Я помню ее сборы – пани Новак была в состоянии, близком к истерике, и свои отглаженные, вычищенные до последней шерстинки платья швыряла в чемодан, будто какое вшивое тряпье. Но не закрывался он по другой причине – у нее было очень много записных книжек. Теперь я думаю, то были личные дневники. Видимо, моя гувернантка вела их так же аккуратно и регулярно, как пила воду с лимоном по утрам и стригла ногти под мясной корень. Что же она в них писала? Какие мысли не умещались в ее гладко причесанной голове? Сейчас мне вдруг захотелось узнать ее подноготную, выведать самые страшные тайны, но уже поздно.
Фонарь на станции светит просто кошмарно – огонь такой неровный, будто издевается надо мной. При таком свете больше ничего путного я не напишу. Придется ждать, сложив руки на коленях.
* * *
7:30 утра. Пожалуй, я заспалась под стук колес и мерное покачивание, будто в колыбели. Обычно я встаю не позже половины шестого – привычка, которую мне смогла навязать не пани Новак, а бабочки. У тех было раздражающее обыкновение пробуждаться к жизни на самом рассвете. Если ты ученый, приходится идти и на такие жертвы. Ранние подъемы – не самое страшное, что может быть в жизни.
Но я начну, пока помню все в деталях. Надеюсь только, что позднее не вспомню еще чего. Все это уже лишнее в моей жизни, но нужно быть честной. Не ради потомков, не ради воображаемых спутников моих строк, а ради себя – того человека, который однажды все перечитает и сожжет.
Все началось с Мельпомены.
Нет, ложь. Все началось с меня.
Мельпомена начала учить меня сначала неохотно, но позже все больше входя во вкус. Я узнала и про зрительный контакт, и про ритмы, и про отвлекающие маневры.
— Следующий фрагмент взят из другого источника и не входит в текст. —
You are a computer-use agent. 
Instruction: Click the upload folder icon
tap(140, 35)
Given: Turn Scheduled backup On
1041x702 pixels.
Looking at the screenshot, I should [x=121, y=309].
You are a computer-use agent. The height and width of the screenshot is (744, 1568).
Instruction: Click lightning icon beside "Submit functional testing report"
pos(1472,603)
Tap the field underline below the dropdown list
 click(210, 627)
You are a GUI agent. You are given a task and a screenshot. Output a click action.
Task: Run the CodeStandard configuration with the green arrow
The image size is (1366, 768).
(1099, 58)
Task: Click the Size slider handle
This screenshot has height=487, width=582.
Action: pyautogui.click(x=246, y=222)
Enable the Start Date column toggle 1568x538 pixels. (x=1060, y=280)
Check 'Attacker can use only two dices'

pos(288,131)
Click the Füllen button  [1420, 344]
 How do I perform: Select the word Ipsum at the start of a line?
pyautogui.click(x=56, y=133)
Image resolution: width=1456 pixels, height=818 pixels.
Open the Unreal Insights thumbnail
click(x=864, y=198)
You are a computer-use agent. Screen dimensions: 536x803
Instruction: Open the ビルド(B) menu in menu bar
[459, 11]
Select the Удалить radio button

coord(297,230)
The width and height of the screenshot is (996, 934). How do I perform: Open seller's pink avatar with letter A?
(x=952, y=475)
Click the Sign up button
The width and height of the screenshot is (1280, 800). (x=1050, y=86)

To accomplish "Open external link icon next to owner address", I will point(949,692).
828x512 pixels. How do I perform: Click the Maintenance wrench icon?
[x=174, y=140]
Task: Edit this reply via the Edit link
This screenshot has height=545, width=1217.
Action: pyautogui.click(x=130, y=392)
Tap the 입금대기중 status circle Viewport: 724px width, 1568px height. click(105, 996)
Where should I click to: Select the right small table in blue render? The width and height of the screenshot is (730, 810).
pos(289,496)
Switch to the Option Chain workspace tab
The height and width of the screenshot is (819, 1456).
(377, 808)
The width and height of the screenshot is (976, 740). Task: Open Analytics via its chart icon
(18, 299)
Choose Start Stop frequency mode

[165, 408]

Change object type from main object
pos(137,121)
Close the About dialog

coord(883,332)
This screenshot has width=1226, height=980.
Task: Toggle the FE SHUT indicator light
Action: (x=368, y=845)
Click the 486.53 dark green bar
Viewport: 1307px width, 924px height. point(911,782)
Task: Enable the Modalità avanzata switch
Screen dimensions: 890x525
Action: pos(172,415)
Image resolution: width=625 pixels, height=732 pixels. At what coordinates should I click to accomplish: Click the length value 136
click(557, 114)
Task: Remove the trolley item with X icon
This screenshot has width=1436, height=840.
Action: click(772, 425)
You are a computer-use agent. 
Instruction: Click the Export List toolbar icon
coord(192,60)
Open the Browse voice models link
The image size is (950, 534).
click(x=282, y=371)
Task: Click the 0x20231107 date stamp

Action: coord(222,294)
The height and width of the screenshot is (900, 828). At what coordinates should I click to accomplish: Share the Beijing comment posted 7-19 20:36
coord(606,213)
Научилась подстраиваться под чужое дыхание, чтобы уловить индивидуальные пульсации человека, вплетясь в которые, как ленточный паразит, можно сломить волю.
Мельпомена показала мне несколько приемов с маятником, навевающих скуку и мысль о ярмарочных фокусах, но я осваивала все, что она имела мне предложить, все впитывала. Может, Мельпомену и не окружали гувернантки с учителями, но свое дело она знает. Черт, даже сейчас, когда я воздаю ей должное, у меня стискиваются пальцы, будто на ее горле!
Еще раз возвращаю честность своим записям, пусть даже это больно. Мне хочется придушить совсем другую особу, вот только сил для этого не хватает.